Vivimos en una época de turbulencia política, social y moral, proclive a la desconfianza, a la desesperación, a la desilusión, al populismo y al fanatismo. Y en esta tesitura la sociedad se pregunta si los gobernantes, a quienes el pueblo ha otorgado el maravilloso, yo diría sagrado poder de regir sus vidas, cumplen las promesas prometidas. Pero el peso de la duda se cierne sobre una población engañada al ver, con asombro e impotencia, cómo se han burlado de la confianza que la sociedad había depositado en ellos, cómo han quebrado sus expectativas y cómo han traicionado sus ilusiones y roto sus sueños. Entonces la confianza se vuelve decepción ante las barbaridades cometidas por esas personas que habíamos creído responsables, honestas y capaces de guiar nuestros pasos, y nuestras mentes se preguntan: ¿Qué se puede hacer ante tanta decepción social? ¿Quién va a subsanar el daño que han causado? ¿Podrá la sociedad perdonar alguna vez la hipocresía y la petulancia, la estulticia y la mediocridad, el engreimiento o la falsedad de quienes un día juraron cumplir con sus obligaciones y prometieron trabajar por los intereses del pueblo? De sobra sabemos que los discursos políticos durante el periodo de elecciones son pura fantasía, una realidad virtual, una simple quimera que no se suele cumplir, porque la mayoría de las veces priman los intereses particulares sobre los colectivos, y porque la mano negra de un poderoso señor llamado dinero, se lo impide, Hoy, los líderes políticos tienen muy difícil ejercer la justicia, la solidaridad y la honestidad, porque ese señor, tan influyente como caprichoso y tan injusto como deshonesto e insolidario, les pone trabas a la hora de ejercerlas.

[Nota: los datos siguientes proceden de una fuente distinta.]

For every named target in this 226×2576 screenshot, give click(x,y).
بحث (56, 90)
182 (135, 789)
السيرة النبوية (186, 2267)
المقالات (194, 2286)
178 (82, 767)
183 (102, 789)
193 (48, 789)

En la actualidad, los gobernantes son simples marionetas manejadas al capricho de unos cuantos poderosos que no quieren que el mundo sea más justo y menos desigual. Afirmar que vivimos en un Estado de derecho no es más que un eufemismo, y decir que la justicia no es una utopía, es tan falso como decir que Putin y Netanyahu desean la paz, o que Trump y el recién elegido presidente argentino, Javier Milei, no son perturbados mentales ni xenófobos, capaces de cometer las mayores locuras, sin que el mundo sienta desprecio por lo que dicen y hacen. Los gobernantes nunca deberían comportarse como marionetas manejadas al antojo de los sátrapas del dinero que solo desean saciar sus lunáticas ansias de poder, en vez de satisfacer los intereses de la colectividad. Los líderes de los Gobiernos deben trabajar para quienes lo necesitan: para el colectivo que sufre las consecuencias de la rapiña desmesurada de esos poderosos despiadados, interesados por obtener pingües beneficios explotando al débil, sacándole la sangre y robándole lo poco que tiene mediante la estafa, el engaño o el desfalco desde sus despampanantes despachos. Pero trabajar para la colectividad no significa tener que arrodillarse ante ese poder prepotente y subyugador que impide al gobernante ser ecuánime, íntegro y generoso con los más desfavorecidos, sometidos de manera constante al terrible castigo de ver violados sus derechos sin poder enfrentarse a ese yugo que les oprime sin piedad ni tregua, porque es tan grande la influencia de esos poderosos, que es imposible luchar contra ellos, pues nunca dejan que se vean sus aviesas intenciones, ocultas siempre tras el falaz disfraz de ciudadanos probos y desprendidos, que pregonan sus obras para que no se dude de ellos.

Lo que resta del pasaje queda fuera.